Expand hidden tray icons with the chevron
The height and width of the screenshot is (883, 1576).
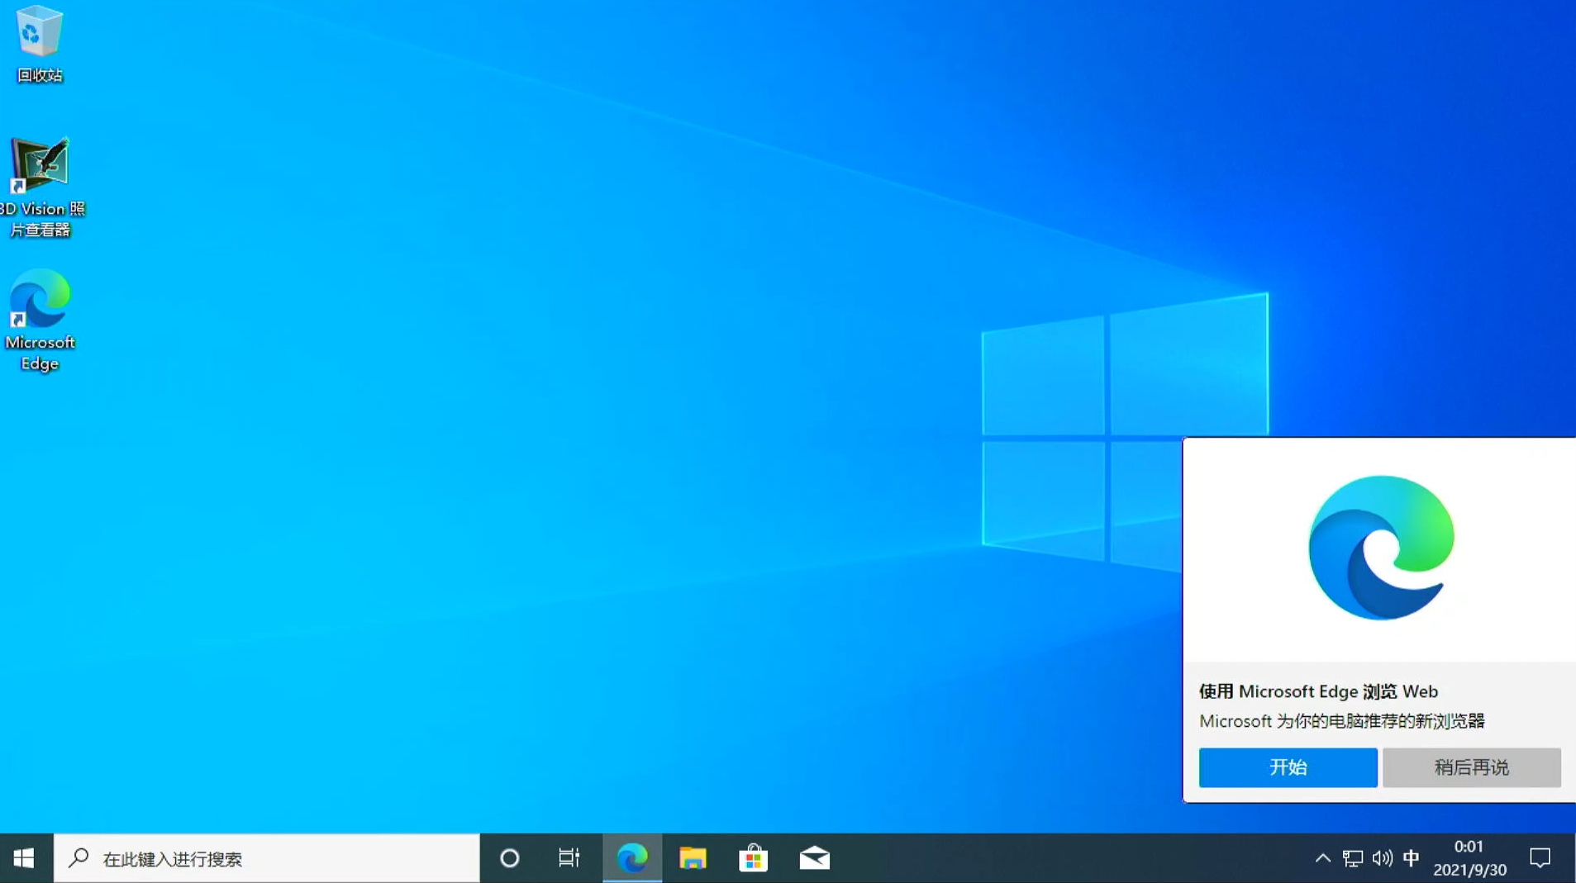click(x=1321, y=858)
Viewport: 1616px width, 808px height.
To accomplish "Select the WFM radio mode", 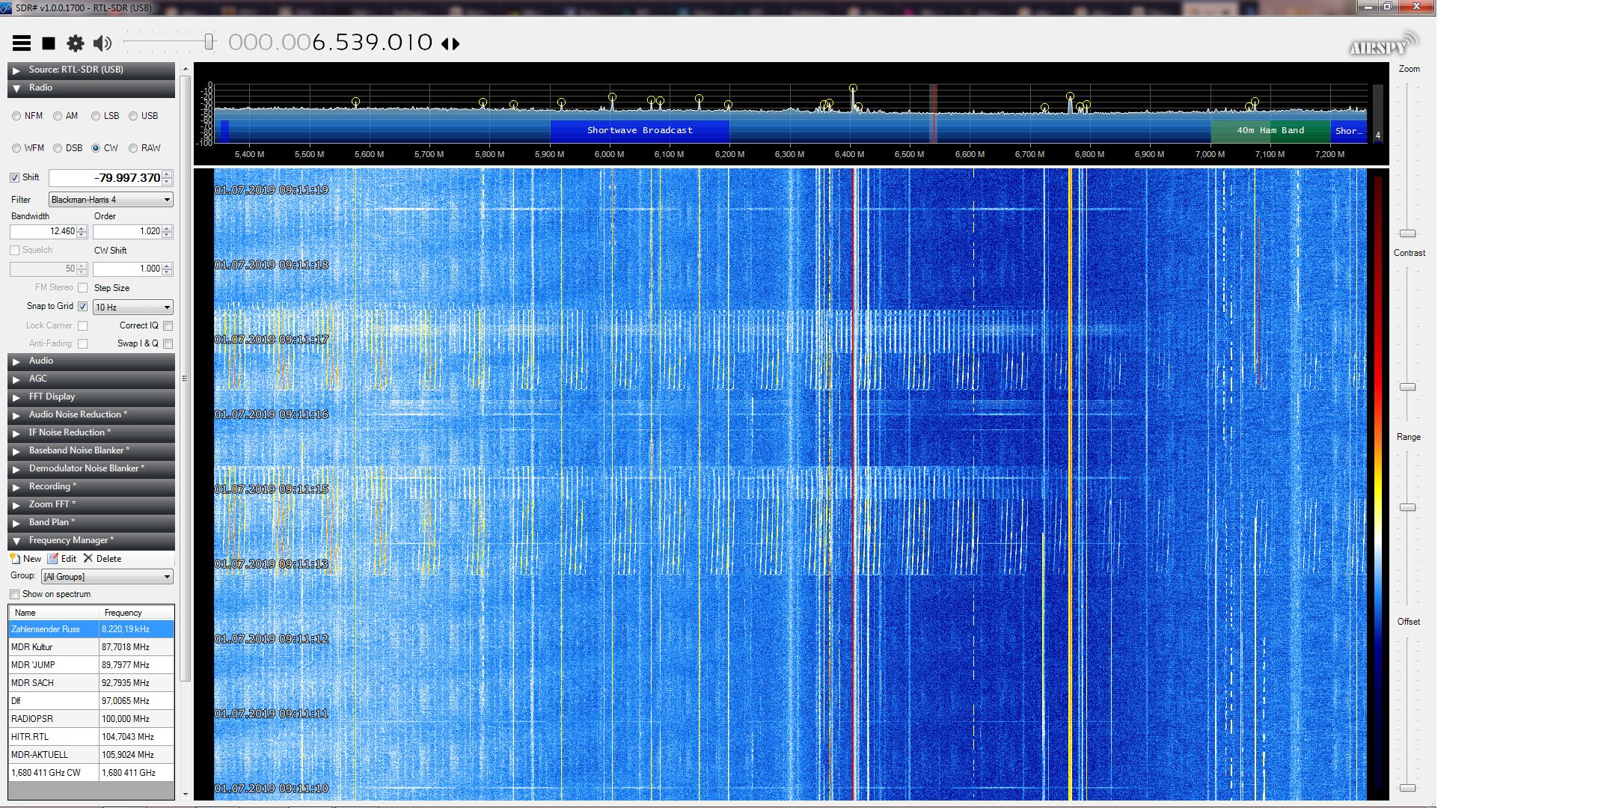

··········

Exercise goal —
When you reach the line containing "Viewport: 1616px width, 808px height." in the entries above, please retype it and each line after it through the last one, exactly, without the pictures.

Finished exercise —
Viewport: 1616px width, 808px height.
To accomplish "Select the WFM radio mode", 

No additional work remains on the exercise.